As the drums beat ever faster for another of Dumbya's wars, betcha this doesn't get any attention from the "librul media"
Boasts of a nuclear programme are just propaganda, say insiders, but the PR could be enough to provoke Israel into war
Peter Beaumont, foreign affairs editor
Sunday January 28, 2007
The Observer
Iran's efforts to produce highly enriched uranium, the material used to make nuclear bombs, are in chaos and the country is still years from mastering the required technology.
Iran's uranium enrichment programme has been plagued by constant technical problems, lack of access to outside technology and knowhow, and a failure to master the complex production-engineering processes involved.
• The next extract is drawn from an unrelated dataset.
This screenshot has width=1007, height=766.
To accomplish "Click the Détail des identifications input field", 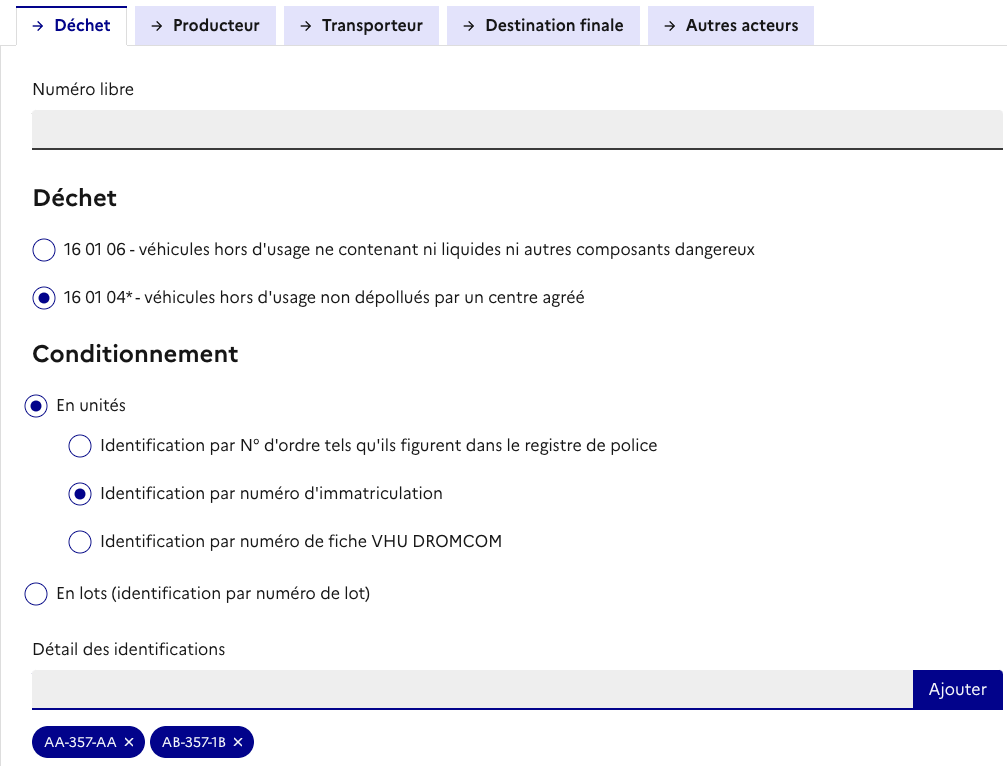I will pyautogui.click(x=472, y=689).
The country denies developing weapons, saying its pursuit of uranium enrichment is for energy purposes.
Despite Iran being presented as an urgent threat to nuclear non-proliferation and regional and world peace - in particular by an increasingly bellicose Israel and its closest ally, the US - a number of Western diplomats and technical experts close to the Iranian programme have told The Observer it is archaic, prone to breakdown and lacks the materials for industrial-scale production.
The disclosures come as Iran has told the UN nuclear watchdog, the International Atomic Energy Agency
, that it plans to install a new 'cascade' of 3,000 high-speed centrifuges at its controversial underground facility at Natanz in central Iran next month.
The centrifuges were supposed to have been installed almost a year ago and many experts are extremely doubtful that Iran has yet mastered the skills to install and run it. Instead, they argue, the 'installation' will more probably be about propaganda than reality.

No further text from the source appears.